Heterozygous carriers (AG genotype) rarely require any pharmacological intervention. The naturally low LDL is cardioprotective; it is the hepatic fat deposition and the minority risk of NASH that require periodic surveillance. Knowing about this variant is particularly valuable before starting any LDL-lowering medication — the already-reduced baseline changes the dosing calculus and makes standard lipid targets potentially inappropriate.

Interactions

APOB rs121918388 heterozygosity creates a chronic low-LDL state that compounds with PCSK9 loss-of-function variants (rs11591147, rs562556): carriers of both an APOB truncation and a PCSK9 LOF variant may have near-absent LDL-C, making ApoB protein measurement (rather than calculated LDL-C) the preferred lipid biomarker. Within the APOB gene, other truncating variants — including the frameshift rs121918384 (p.Val1856fs) — produce the same FHBL1 phenotype; compound heterozygosity for two different APOB loss-of-function alleles produces biallelic disease equivalent to the homozygous state.

Nutrient Interactions

vitamin E reduced_absorption

vitamin A reduced_absorption

vitamin D reduced_absorption

vitamin K reduced_absorption

Genotype Interpretations

What each possible genotype means for this variant:

GG “Non-carrier” Normal

No APOB Q2279X variant — standard apolipoprotein B-100 production

You carry two intact copies of the APOB gene at this position and produce full-length apolipoprotein B-100 normally. Your liver assembles LDL and VLDL particles as expected, and your lipid profile is not affected by this variant.
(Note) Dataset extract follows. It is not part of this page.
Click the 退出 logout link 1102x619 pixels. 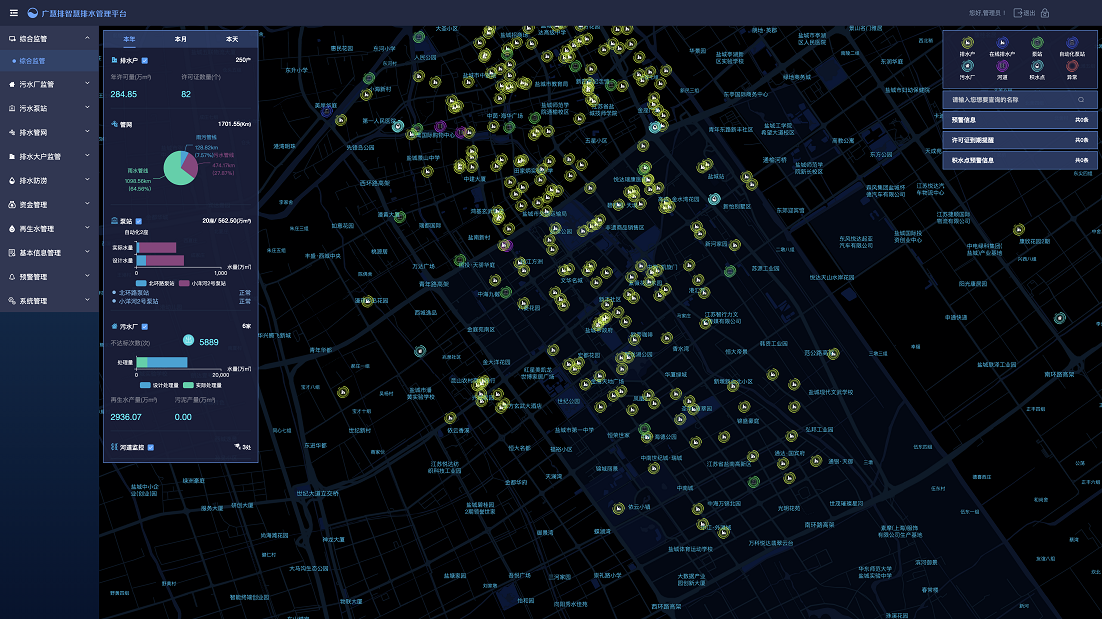click(1025, 13)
The rs121918388 stop allele is exceptionally rare, present in roughly 1 in 78,000 individuals across the populations studied, and is not detected in most large-scale sequencing databases.
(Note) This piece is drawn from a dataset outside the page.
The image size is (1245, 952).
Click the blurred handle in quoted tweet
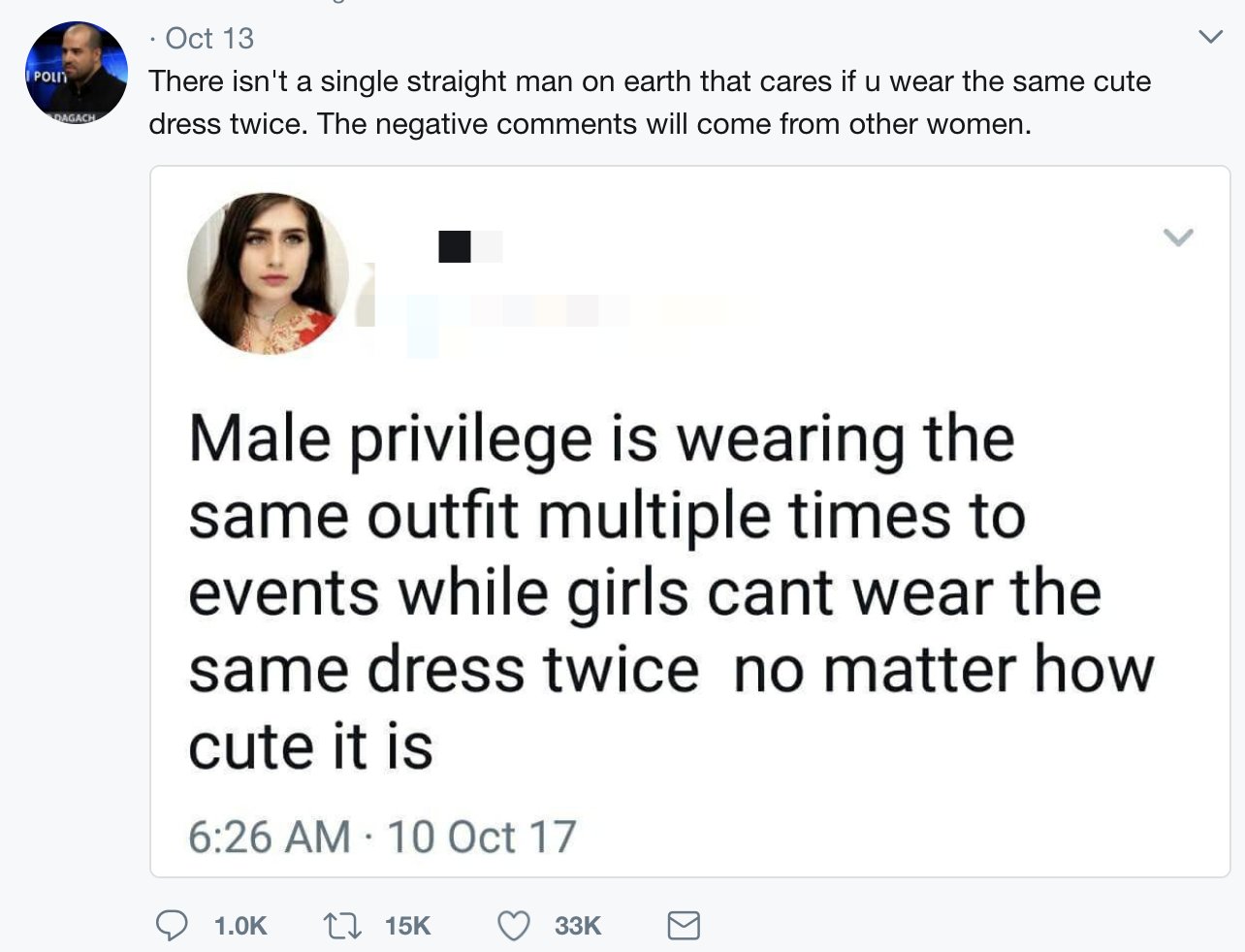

AG “Heterozygous Carrier” Carrier Caution

One truncated APOB copy — markedly lower LDL and reduced cardiovascular risk, with liver monitoring warranted

Familial hypobetalipoproteinemia type 1 (FHBL1) caused by APOB nonsense variants follows a codominant pattern: one truncated allele lowers LDL measurably; two truncated alleles produce severe disease. In the heterozygous state, the clinical picture is dominated by unexpectedly low LDL on routine lipid testing — often as low as 30–60 mg/dL — which can prompt investigation for secondary causes (malnutrition, thyroid disease, liver failure) before the genetic basis is identified. Once confirmed, the finding is reassuring for cardiovascular risk but warrants ongoing hepatic surveillance.
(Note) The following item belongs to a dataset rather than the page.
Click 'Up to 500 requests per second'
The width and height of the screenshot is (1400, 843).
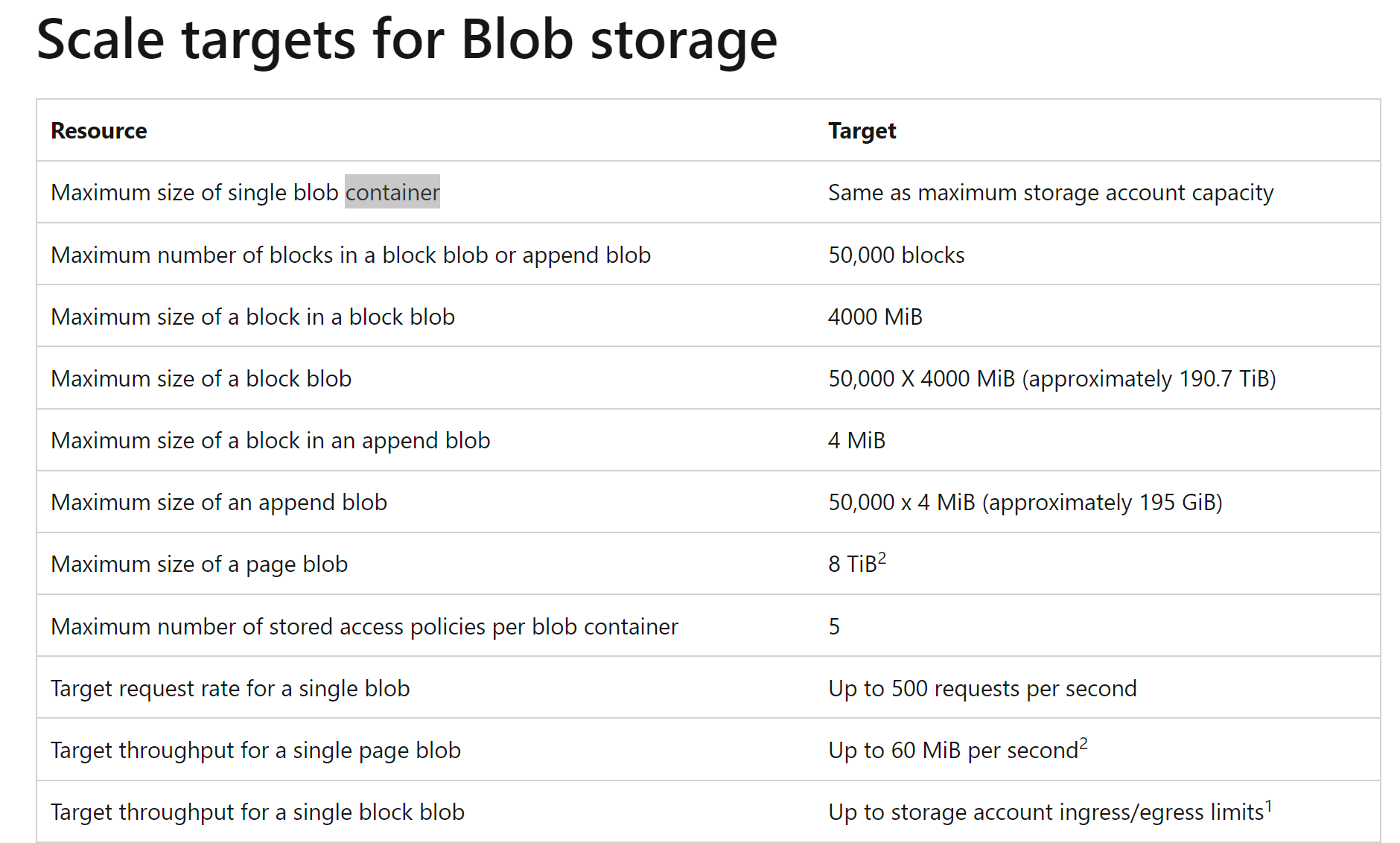coord(982,688)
Fat-soluble vitamin absorption is generally unaffected in heterozygotes because the one intact APOB allele supports adequate chylomicron formation. However, if gastrointestinal symptoms develop, fat-soluble vitamin levels should be checked, as partial ApoB impairment can occasionally reduce absorption sufficiently to produce subclinical deficiencies (vitamin E deficiency identified in ~27% of FHBL carriers in one clinical cohort, vitamin D insufficiency in ~67%).

Published surveillance guidelines (GeneReviews 2021) recommend fasting lipid panel and liver function tests every 1–2 years, with hepatic ultrasound every 3 years if transaminases are persistently elevated.

AA “Homozygous” Homozygous Critical

Both APOB copies truncated — severe lipoprotein impairment requiring specialist management

Biallelic APOB-FHBL caused by nonsense mutations produces a phenotype approaching abetalipoproteinemia in severity. Without sufficient full-length ApoB-100, hepatocytes cannot export VLDL, causing intracellular fat accumulation and steatohepatitis. Without adequate chylomicron assembly in enterocytes, dietary fat and fat-soluble vitamins accumulate in intestinal cells rather than reaching systemic circulation.

The Q2279X truncation at residue 2279 falls just past the ApoB-48 editing site (codon 2153), so the apoB-50 protein retains the ApoB-48 functional region. In theory this means intestinal lipid packaging may be partially preserved compared to shorter truncations (e.g., apoB-37 or apoB-31), which would fall within the ApoB-48 domain. However, the clinical consequences in biallelic disease are still expected to be severe.

Management parallels the biallelic FHBL1 protocol established in GeneReviews (Burnett et al., 2021): high-dose fat-soluble vitamin supplementation initiated early, before irreversible neurological or retinal damage, combined with a low-fat diet to reduce intestinal fat load.